Hi All, regretfully my C34 MKI "Eagle" is for sale in San Diego. Currently listed at $46,000, been on the market for a couple of weeks now. I had to move to the East Coast and was unable to move her across country. I had done a lot of work on her, a lot of stuff from the projects on this site, and there are some good features and extras on board (such as a raymarine below decks autopilot fully installed and networked to the chart plotter, including the necessary quadrant tiller arm...). She is listed for sale with South Coast Yachts ( in San Diego. Thanks.

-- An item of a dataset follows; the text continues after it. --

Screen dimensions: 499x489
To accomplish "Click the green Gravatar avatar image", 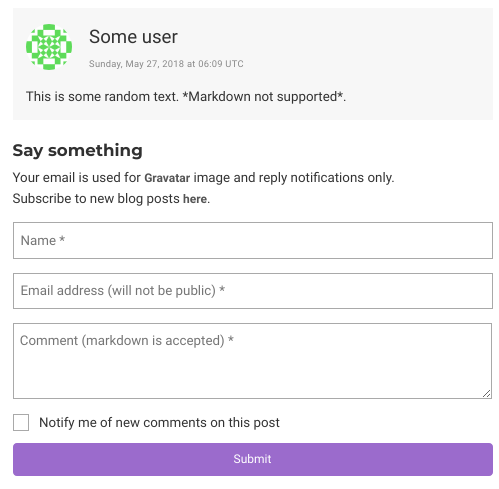I will pyautogui.click(x=49, y=47).
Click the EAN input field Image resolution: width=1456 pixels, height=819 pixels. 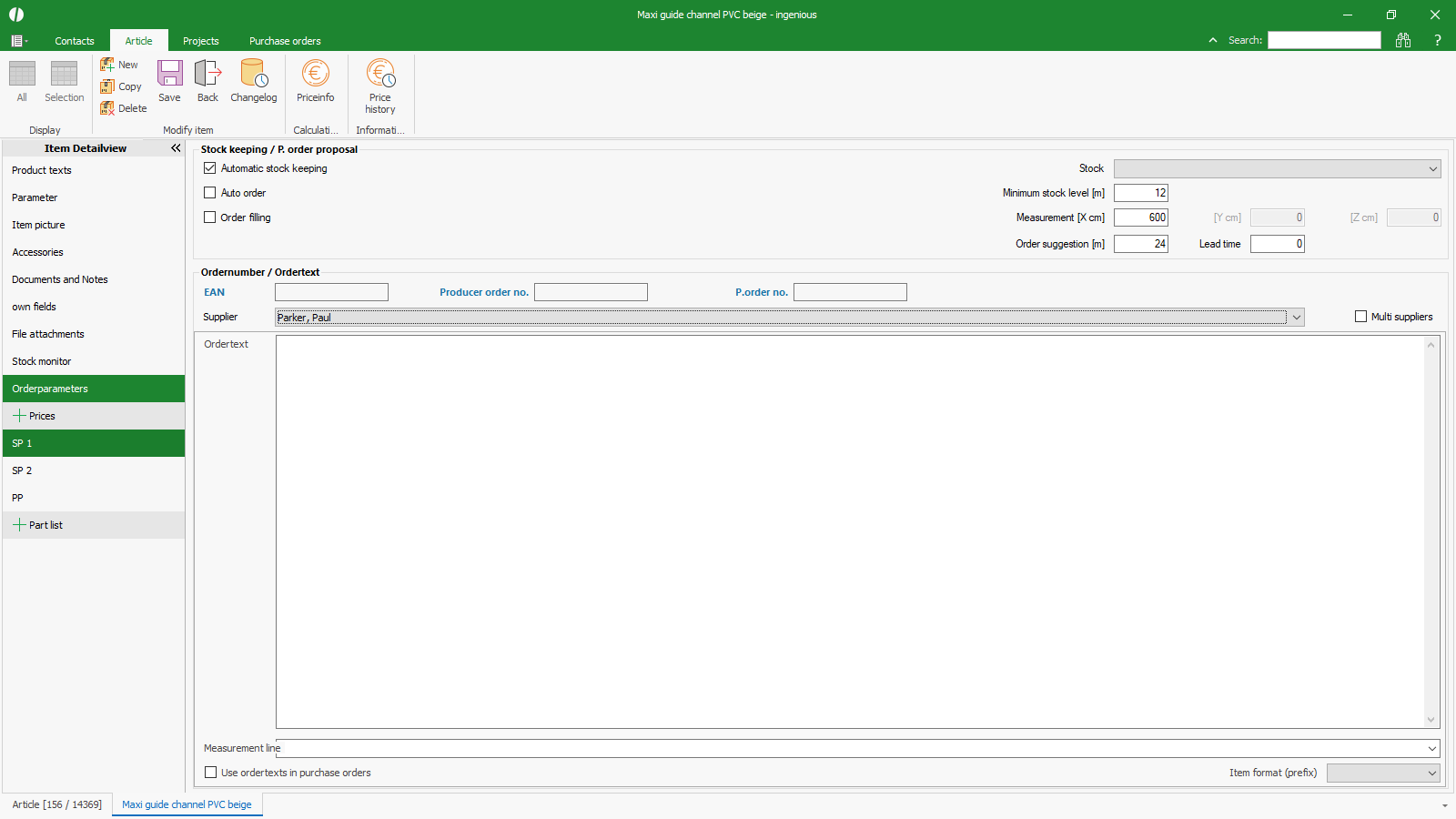(331, 292)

Main Message Board / 1-2-B switch + alternator diodes
« on: August 11, 2010, 01:37:32 PM »
Hi All,
I was reviewing some posts and became confused, so I had to ask the question:
I always understood that it was ok, with the engine running, to turn the 1-2-B switch between these positions, so long as it was not ever turned to OFF with the engine running. Turning to OFF risked frying the diodes in the alternator. To me, that is conventional wisdom. How else would you use your engine battery to start the engine then switch it over to charge one or both of your battery banks while motoring? I have now become confused because there seems to be some info out there about not changing the position at all of the switch once the engine is running. If this was the case, I would start the engine on ALL, leave it there until the engine went off, then switch to HOUSE. BUT: if I then run down the HOUSE, use ENGINE to start the engine, how would I then switch over the both to Charge HOUSE as I am motoring? Hmmmm

I realise that some owners have done an awful lot to their boats in terms of upgrades - echo chargers, whole changes to wiring and electical systems - which would be a better way of doing things (money,time notwithstanding). My '87 (#360) was pretty bare and original when I bought her and I am happy (budget and time allowing) to leave these basic systems in place. I don't intend on changing the 1-2-B system or the system of having simply house and engine bank (2 x 27's for house, 1 x 27 for engine, still working out where to out more house batteries when I can afford the money and time to install more).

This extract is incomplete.